If $2\beta -1<0$, then the term $\frac{1}{a_n{b}_n+1}\to 1$ as $n\to \mathrm{\infty }$, while the other terms converge to zero, so there exists a natural number $n_1\in \mathbb{N}$ with $n_1\ge n_0$ so that for all $n\ge n_1$ and $|z|\le r$, we have

$$|G(z)|\ge \frac{1}{2}\left|\frac{z{f}^{\mathrm{\prime }\mathrm{\prime }}(z)}{2(1+a_{n}z)(1+a_n{q}_{n}z)}\right|\ge \frac{1}{4}\frac{|z{f}^{\mathrm{\prime }\mathrm{\prime }}(z)|}{{(1+r)}^2}.$$

(31)

If $2\beta -1>0$, then the term $\frac{a_n}{a_n+1/b_n}\to 1$ as $n\to \mathrm{\infty }$, while the other terms converge to zero. So, there exists a natural number $n_2\in \mathbb{N}$ with $n_2\ge n_0$ so that for all $n\ge n_2$ and $|z|\le r$, we have

$$|G(z)|\ge \frac{1}{2}\left|\frac{z^2{f}^{\mathrm{\prime }}(z)}{1+a_{n}z}\right|\ge \frac{1}{2}\frac{|z^2{f}^{\mathrm{\prime }}(z)|}{1+r}.$$

(32)

In the case of $2\beta -1=0$, that is, $\beta =\frac{1}{2}$, we obtain$\frac{a_n^2}{a_n+1/b_n}={[n]}_{q_n}^{1/2}\to \mathrm{\infty }$, as $n\to \mathrm{\infty }$, so that the case $\beta =\frac{1}{2}$ remains unsettled.

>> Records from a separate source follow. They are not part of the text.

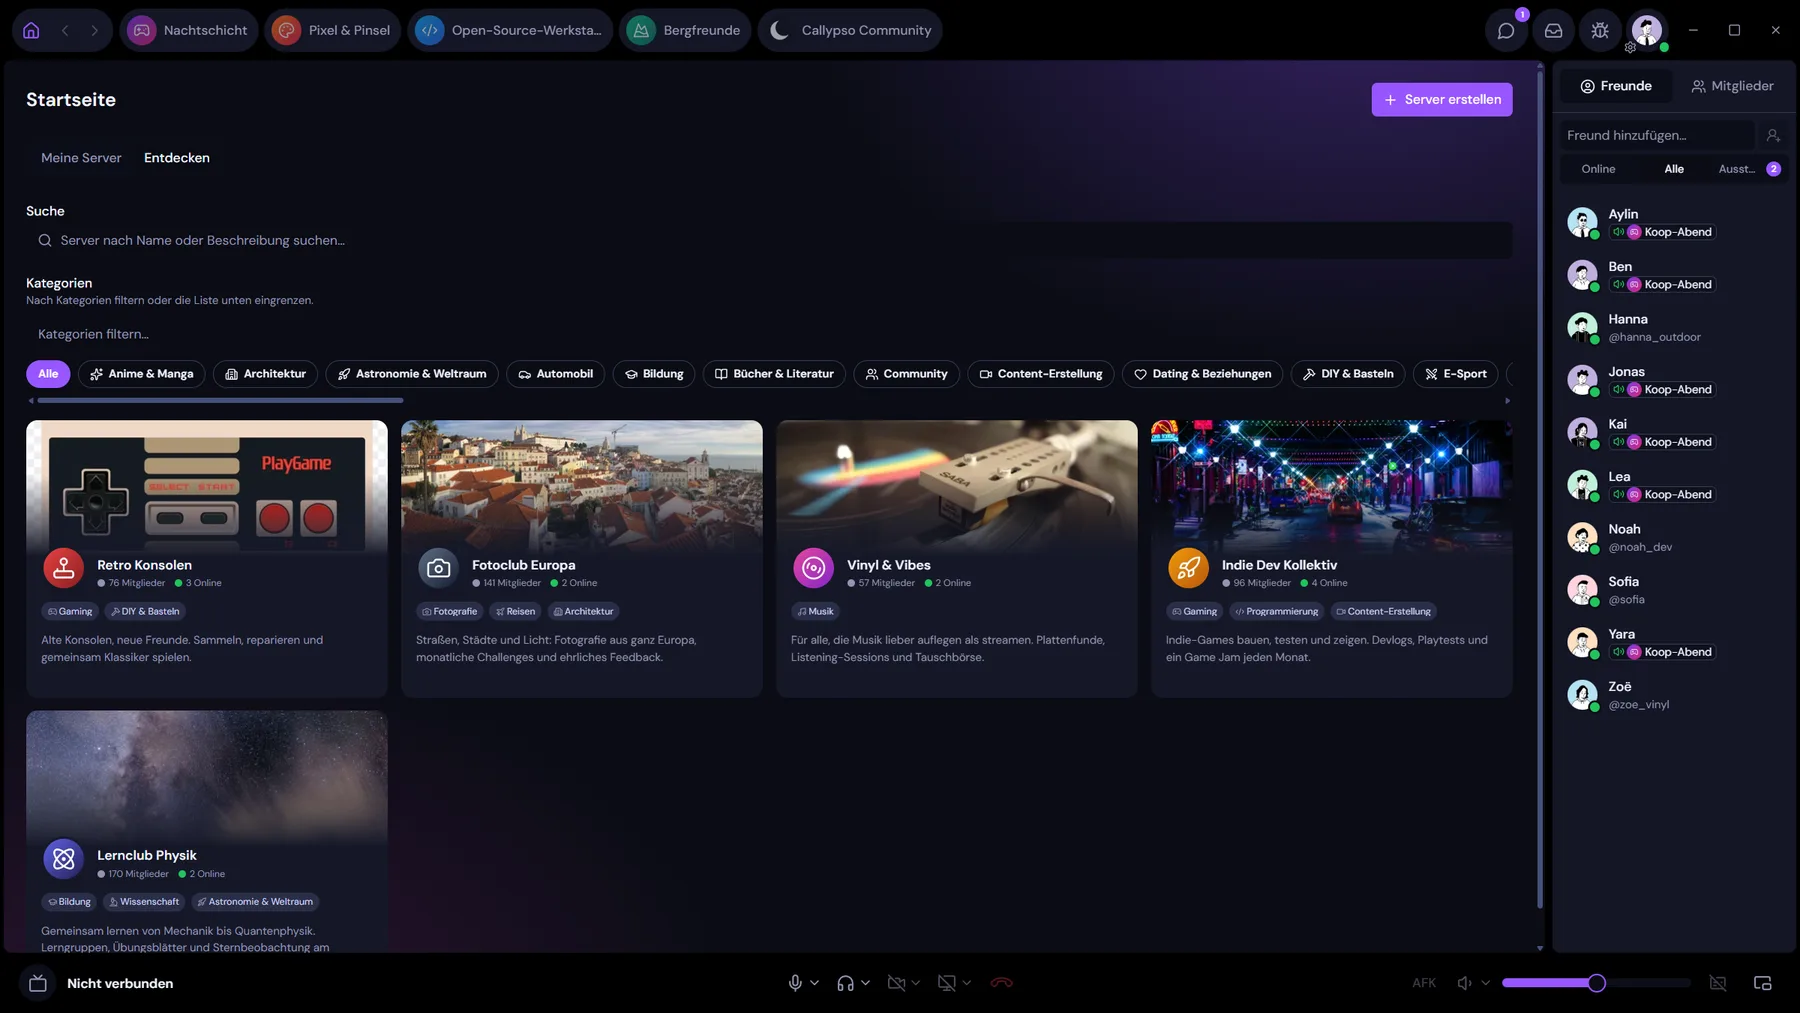Viewport: 1800px width, 1013px height.
Task: Adjust the purple volume slider
Action: pyautogui.click(x=1596, y=983)
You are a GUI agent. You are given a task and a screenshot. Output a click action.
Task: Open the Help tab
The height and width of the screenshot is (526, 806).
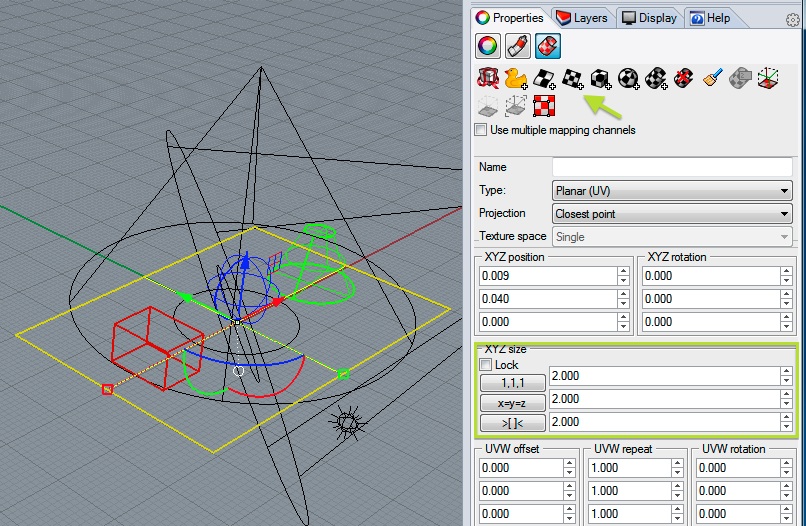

Choosing $n_3=max\{n_1,n_2\}$, considering (31) and (32), for all $n\ge n_3$, we get

$${\parallel R_n(f;q_n,\cdot )-f\parallel }_r\ge (a_n+\frac{1}{b_n})|{\parallel G\parallel }_r-{\parallel H_n\parallel }_r|\ge (a_n+\frac{1}{b_n})\frac{1}{2}{\parallel G\parallel }_r.$$

For all $n\in \{n_0,\dots ,n_3-1\}$, we get

$${\parallel R_n(f;q_n,\cdot )-f\parallel }_r\ge (a_n+\frac{1}{b_n})M_{r,n,q_n}(z)$$

with $M_{r,n,q_n}(z)=\frac{1}{a_n+1/b_n}{\parallel R_n(f;q_n,\cdot )-f\parallel }_r>0$, which finally implies

$${\parallel R_n(f;q_n,\cdot )-f\parallel }_r\ge (a_n+\frac{1}{b_n})C_r(f)$$

(33)

for all $n\ge n_0$, with $C_r(f)=min\{M_{r,n_0,q_n}(z),\dots ,M_{r,n_3-1,q_n}(z),\frac{1}{2}{\parallel G\parallel }_r\}$.

From (33) and Theorem 3, the proof is complete. □

Remark 2 Recently, it is much more interesting to study these operators in the case $q>1$. Authors continue to study that case.